ЗАДАНИЕ
Сколько гульденов в год, согласно тексту о Менно Симонсе, платили помощнику пастора?

ФРАГМЕНТ ТЕКСТА
21. Менно Симонс

Фёдор Тиссен
Все мальчишки во Фрисландии мечтали стать моряками. Парней привлекала романтика дальних плаваний, полная свобода, открывай острова какие хочешь и ищи там сундуки с сокровищами. Менно Симонс не стал ни моряком, ни пахарем, ни овцеводом, а подался в монастырь учиться на священника.

 Материальная сторона этой профессии была не на самом последнем месте. Работа не пыльная, а зарплата ого-го какая! Солдату тогда платили один гульден в год, капралу -пять, слуге – шесть, помощнику пастора - сто. Парторгам при Советах столько не платили. Гульден в переводе с голландского означает золотой. Были в то время в ходу и серебряные гульдены, в каждом около десяти граммов серебра. Помножаем десять граммов на сто, получаем тысячу. Килограмм серебра в год!

ИСХОДНЫЕ ДАННЫЕ
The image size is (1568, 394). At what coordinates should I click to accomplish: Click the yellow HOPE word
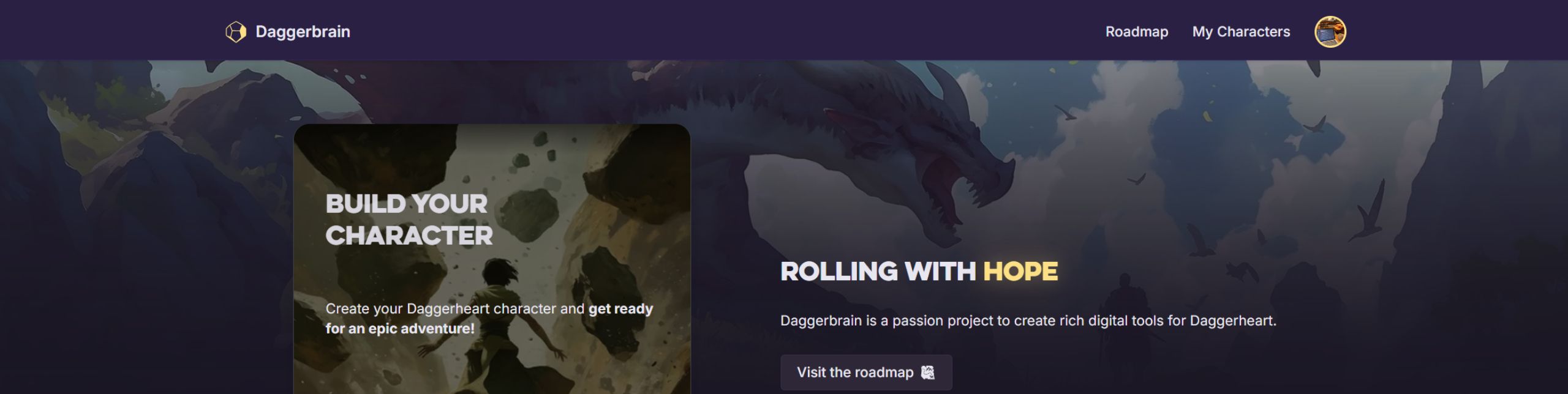pos(1020,272)
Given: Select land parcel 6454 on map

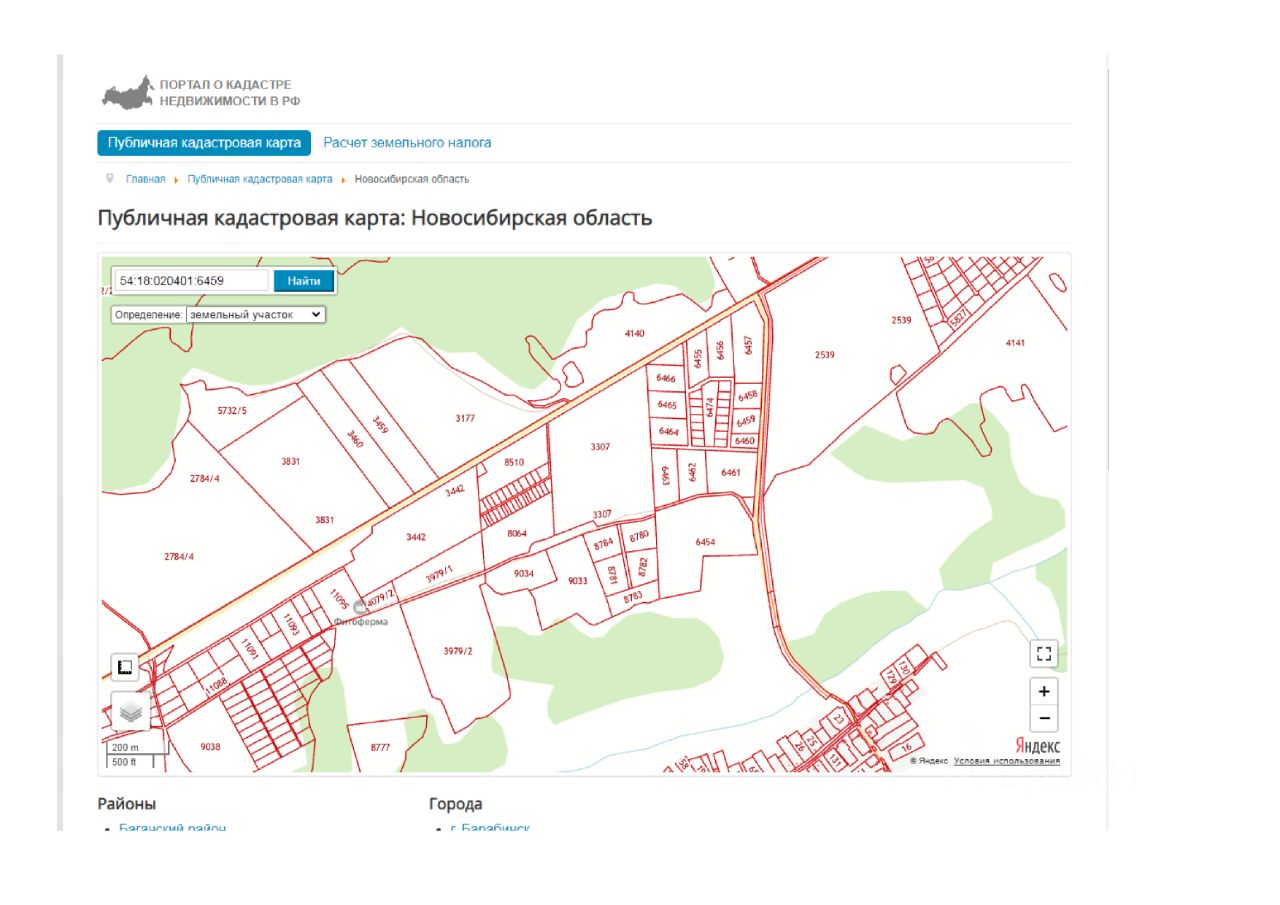Looking at the screenshot, I should pos(705,541).
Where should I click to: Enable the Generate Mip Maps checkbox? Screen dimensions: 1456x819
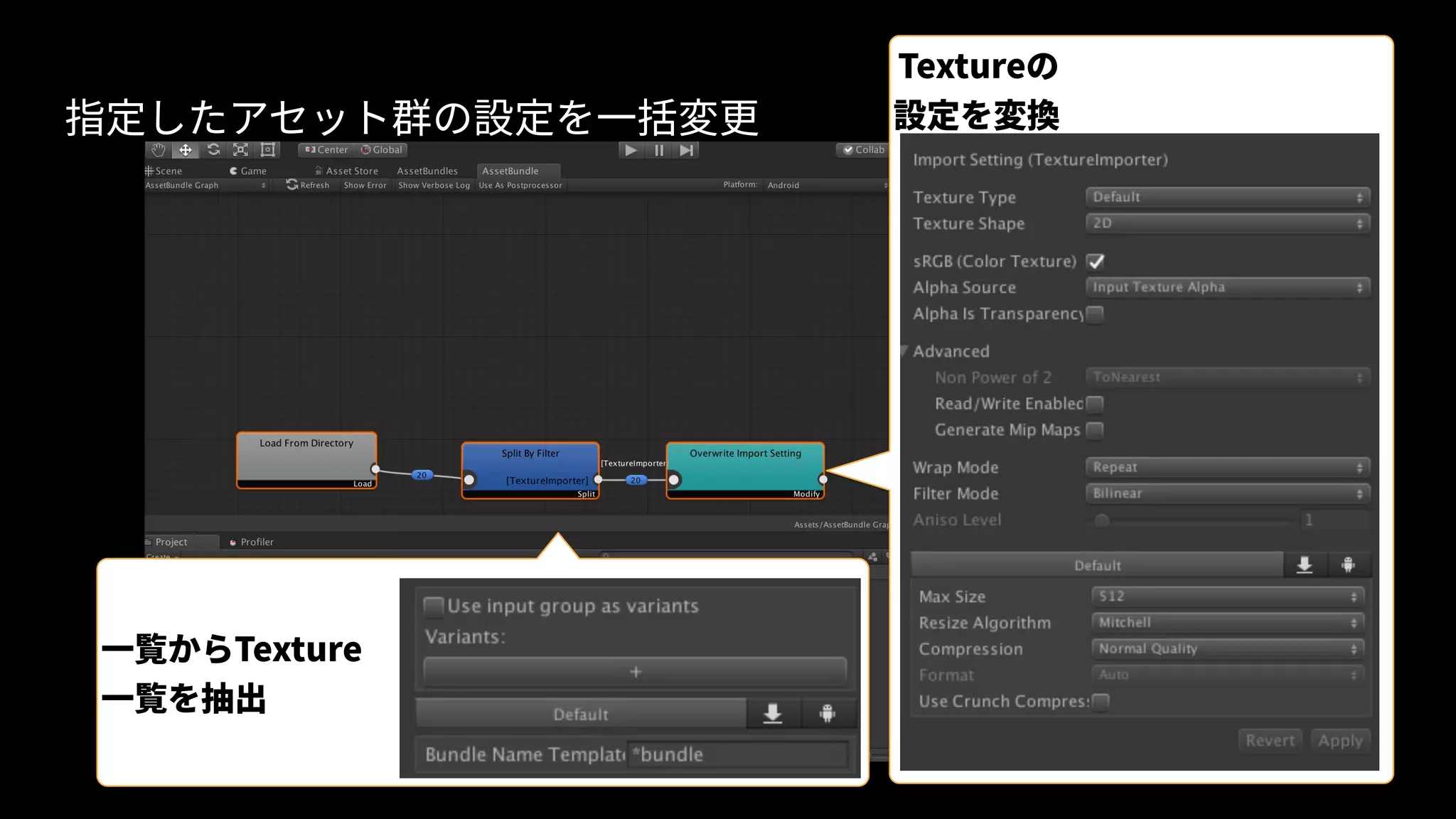pyautogui.click(x=1096, y=430)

ОТВЕТ
Сто гульденов в год.